La celebración del XIV Congreso del Partido Popular ha constituido un éxito espectacular, en el sentido literal de la expresión, dada la etimología del latín exitus: un espectáculo público donde se anunciaba como gran acontecimiento la futura salida de la política del presidente Aznar. Y bien a pesar de muchos, lo cierto es que tan pomposa representación ha logrado impresionar al personal, creando la ilusión de que allí había algo más que teatro. En este sentido, la puesta en escena ha supuesto todo un acierto, dentro del género cortesano cuya máxima cumbre fue La fabricación de Luis XIV que Peter Burke tuvo ocasión de glosar.

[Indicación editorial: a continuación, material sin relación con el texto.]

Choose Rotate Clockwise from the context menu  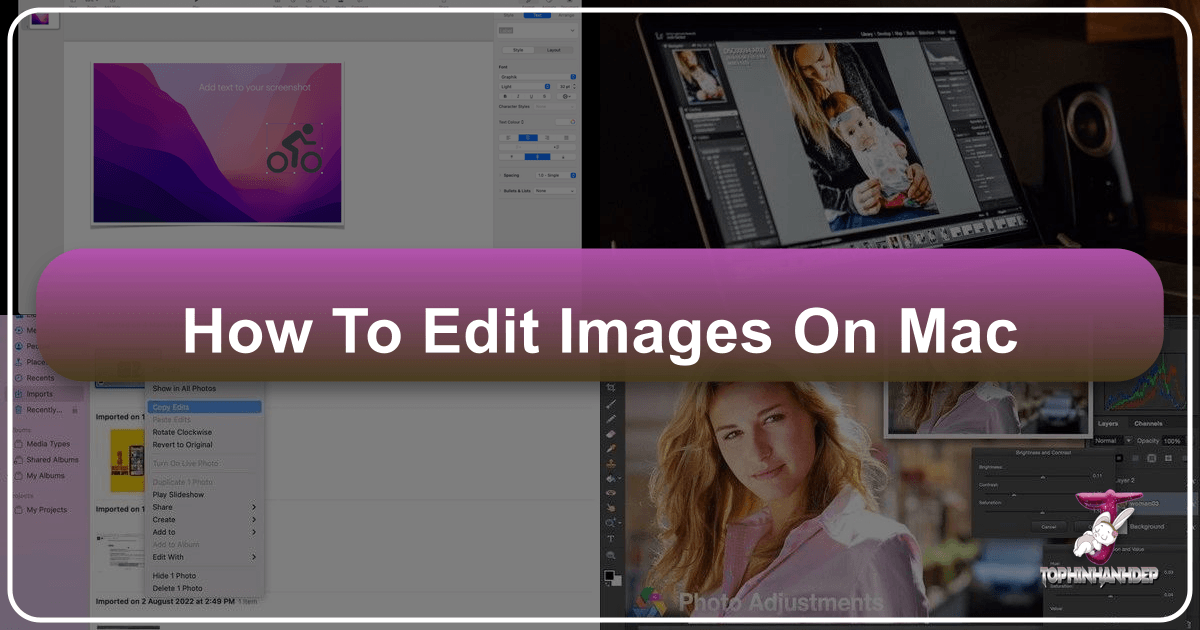[x=196, y=432]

Pero ¿se trata de un puro espejismo, a modo de trampantojo que simula la ascensión a los cielos del caudillo Aznar? ¿O hay algo más?

La presidencia del Gobierno es una institución que se va constituyendo por la decantación sedimentaria de sus precedentes históricos. De ahí que la referencia constante que ha guiado la trayectoria de Aznar a la hora de ir vistiendo su personaje haya sido el mal ejemplo que le han dado sus predecesores, Adolfo Suárez y Felipe González, empeñándose el titular actual en no repetir ni por asomo los más flagrantes errores de aquéllos. Las dos lecciones negativas que Aznar parece haber extraído de la ejecutoria de Suárez son que la búsqueda de consenso debilita más que fortalece, y sobre todo que las divisiones internas en el partido de poder resultan suicidas. De ahí que nuestro presidente se busque irreconciliables enemigos externos (en Ferraz, Barcelona, Euskadi, Europa o Marruecos), esperando reforzar así una totalitaria cohesión interna que impone desde Génova y Moncloa con inflexible mano de hierro.

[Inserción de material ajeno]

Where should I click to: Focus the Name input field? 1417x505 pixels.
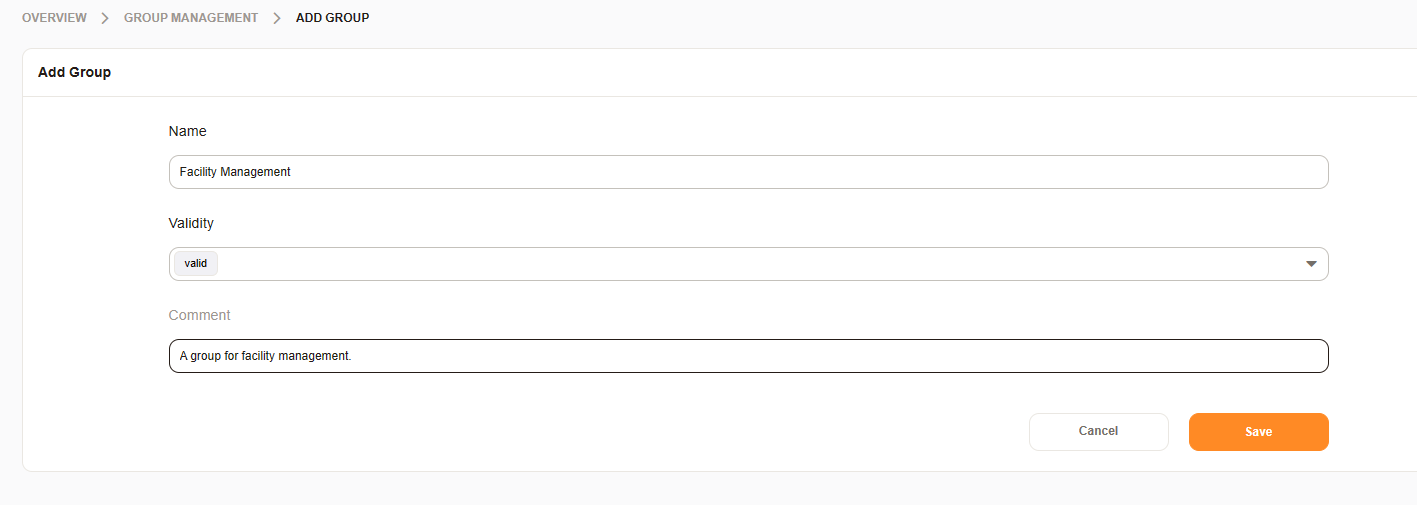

Y como no podía ser de otro modo, Aznar también ha extraído del fracaso de González tres grandes lecciones. La primera es que la bicefalia resulta contraproducente. El modelo del bueno y el malo que se repartían los compadres Felipe y Alfonso pareció eficaz a corto plazo, pero a la larga les estalló entre las manos. De ahí que Aznar haya asumido desde el principio los dos papeles a la vez, repartiendo zanahorias y palos para hacerse amar por sus hombres al mismo tiempo que temer, con la graciosa promesa de cargos a discreción para premiar a los leales y la brutal amenaza de que quien se mueva ya no saldrá nunca más en la foto del poder.

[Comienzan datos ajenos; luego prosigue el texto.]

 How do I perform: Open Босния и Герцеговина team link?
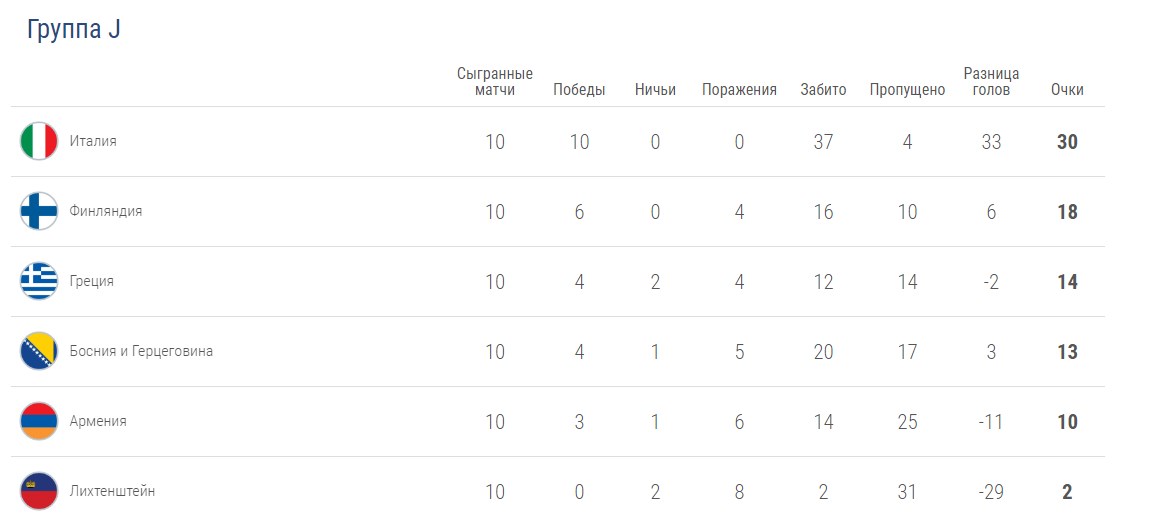[141, 351]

La segunda lección es que sólo pasan a la historia quienes, con voluntad o sin ella, o se retiran a tiempo cuando están en la cumbre, como Alejandro Magno, Jack Kennedy, María Callas o Greta Garbo. Pues las decadencias, como revela el ejemplo de González, suelen ser morbosas y deprimentes. Por eso Aznar ha optado por abandonar la política cuando ya no podía tener esperanzas razonables de continuar su trayectoria ascendente. Hasta ahora iba sacando elección tras elección más votos cada vez. Pero esa senda de ascenso iba a quebrarse probablemente en el 2004. Nada mejor, por tanto, que evitarse el mal trago. Y hacerlo, además, dejando a todos en deuda con el gran ausente. Queda en deuda su partido, que se lo debe todo a él. Queda en deuda la oposición, cuya chance mejora con el tapado que le sustituya. Y queda en deuda España entera, según sueña el narcisismo de Aznar. Deudas todas ellas que además se convierten en imposibles de devolver, si el gran acreedor sale definitivamente del poder.

La última lección al revés impartida por González es que los abusos de poder pueden ser descubiertos a la larga, arruinando la más brillante carrera política. Pero la tradición de la presidencia española autoriza a abusar del poder antes de perderlo. ¿Cómo evitar que te sorprendan en flagrante delito? Aznar ha abierto una vía inédita: retirarse antes de que le descubran y continuar después ejerciendo el poder desde la sombra, como forma de hacerse jurídicamente irresponsable. Es el sueño de impunidad vitalicia que acaricia el autócrata impecable, sólo responsable ante Dios y ante la historia.